[TASK STATEMENT]
Update the rows below by replacing "toolbar" with "tool bar" wherever it occurs, keeping every other line unchanged.

[Records from a data source]
■ ■ ■ ■ ■ ■ ■

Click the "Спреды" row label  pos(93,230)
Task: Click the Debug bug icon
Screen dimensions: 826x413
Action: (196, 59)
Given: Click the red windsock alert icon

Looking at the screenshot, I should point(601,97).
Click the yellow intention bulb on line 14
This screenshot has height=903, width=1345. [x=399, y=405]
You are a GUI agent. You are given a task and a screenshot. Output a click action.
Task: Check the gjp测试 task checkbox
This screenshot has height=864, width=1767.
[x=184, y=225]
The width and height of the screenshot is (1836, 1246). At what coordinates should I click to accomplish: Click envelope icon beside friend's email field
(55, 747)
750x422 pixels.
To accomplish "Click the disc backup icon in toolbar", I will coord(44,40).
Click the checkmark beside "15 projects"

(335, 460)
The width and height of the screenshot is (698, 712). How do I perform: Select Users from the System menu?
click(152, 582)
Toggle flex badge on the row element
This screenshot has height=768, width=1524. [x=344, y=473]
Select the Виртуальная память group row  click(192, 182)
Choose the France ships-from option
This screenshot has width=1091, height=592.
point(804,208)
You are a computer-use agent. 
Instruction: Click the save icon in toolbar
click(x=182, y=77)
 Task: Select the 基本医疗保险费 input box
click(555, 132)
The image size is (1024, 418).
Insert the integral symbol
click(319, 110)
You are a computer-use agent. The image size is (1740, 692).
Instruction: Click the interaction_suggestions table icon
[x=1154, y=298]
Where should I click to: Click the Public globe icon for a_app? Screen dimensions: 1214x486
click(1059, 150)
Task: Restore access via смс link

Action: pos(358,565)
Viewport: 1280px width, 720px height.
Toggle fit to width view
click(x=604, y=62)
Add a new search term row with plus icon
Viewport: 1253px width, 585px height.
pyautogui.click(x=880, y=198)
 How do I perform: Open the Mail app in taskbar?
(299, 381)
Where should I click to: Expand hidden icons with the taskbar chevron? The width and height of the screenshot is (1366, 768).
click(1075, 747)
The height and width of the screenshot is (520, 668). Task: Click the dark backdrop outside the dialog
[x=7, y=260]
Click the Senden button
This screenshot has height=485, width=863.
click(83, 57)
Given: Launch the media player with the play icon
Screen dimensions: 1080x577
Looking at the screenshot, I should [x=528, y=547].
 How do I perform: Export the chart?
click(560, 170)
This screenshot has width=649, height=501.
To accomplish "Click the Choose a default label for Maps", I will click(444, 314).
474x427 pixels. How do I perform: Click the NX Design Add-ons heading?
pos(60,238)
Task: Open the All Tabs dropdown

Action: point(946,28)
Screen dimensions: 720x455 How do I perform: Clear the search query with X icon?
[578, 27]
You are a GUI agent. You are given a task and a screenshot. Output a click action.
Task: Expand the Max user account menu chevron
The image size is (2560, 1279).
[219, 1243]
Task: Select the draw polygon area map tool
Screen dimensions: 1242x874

■ ■ ■ ■ ■ ■ ■

[ANSWER TO THIS PROBLEM]
Click the "Спреды" row label  pos(93,230)
Task: Click the Debug bug icon
Screen dimensions: 826x413
Action: (196, 59)
Given: Click the red windsock alert icon

Looking at the screenshot, I should point(601,97).
Click the yellow intention bulb on line 14
This screenshot has height=903, width=1345. [x=399, y=405]
You are a GUI agent. You are given a task and a screenshot. Output a click action.
Task: Check the gjp测试 task checkbox
This screenshot has height=864, width=1767.
[x=184, y=225]
The width and height of the screenshot is (1836, 1246). At what coordinates should I click to accomplish: Click envelope icon beside friend's email field
(55, 747)
750x422 pixels.
To accomplish "Click the disc backup icon in tool bar", I will coord(44,40).
Click the checkmark beside "15 projects"

(335, 460)
The width and height of the screenshot is (698, 712). How do I perform: Select Users from the System menu?
click(152, 582)
Toggle flex badge on the row element
This screenshot has height=768, width=1524. [x=344, y=473]
Select the Виртуальная память group row  click(192, 182)
Choose the France ships-from option
This screenshot has width=1091, height=592.
point(804,208)
You are a computer-use agent. 
Instruction: Click the save icon in tool bar
click(x=182, y=77)
 Task: Select the 基本医疗保险费 input box
click(555, 132)
The image size is (1024, 418).
Insert the integral symbol
click(319, 110)
You are a computer-use agent. The image size is (1740, 692).
Instruction: Click the interaction_suggestions table icon
[x=1154, y=298]
Where should I click to: Click the Public globe icon for a_app? Screen dimensions: 1214x486
click(1059, 150)
Task: Restore access via смс link

Action: pos(358,565)
Viewport: 1280px width, 720px height.
Toggle fit to width view
click(x=604, y=62)
Add a new search term row with plus icon
Viewport: 1253px width, 585px height.
pyautogui.click(x=880, y=198)
 How do I perform: Open the Mail app in taskbar?
(299, 381)
Where should I click to: Expand hidden icons with the taskbar chevron? The width and height of the screenshot is (1366, 768).
click(1075, 747)
The height and width of the screenshot is (520, 668). Task: Click the dark backdrop outside the dialog
[x=7, y=260]
Click the Senden button
This screenshot has height=485, width=863.
click(83, 57)
Given: Launch the media player with the play icon
Screen dimensions: 1080x577
Looking at the screenshot, I should [x=528, y=547].
 How do I perform: Export the chart?
click(560, 170)
This screenshot has width=649, height=501.
To accomplish "Click the Choose a default label for Maps", I will click(444, 314).
474x427 pixels. How do I perform: Click the NX Design Add-ons heading?
pos(60,238)
Task: Open the All Tabs dropdown

Action: point(946,28)
Screen dimensions: 720x455 How do I perform: Clear the search query with X icon?
[578, 27]
You are a GUI agent. You are given a task and a screenshot. Output a click action.
Task: Expand the Max user account menu chevron
The image size is (2560, 1279).
[219, 1243]
Task: Select the draw polygon area map tool
Screen dimensions: 1242x874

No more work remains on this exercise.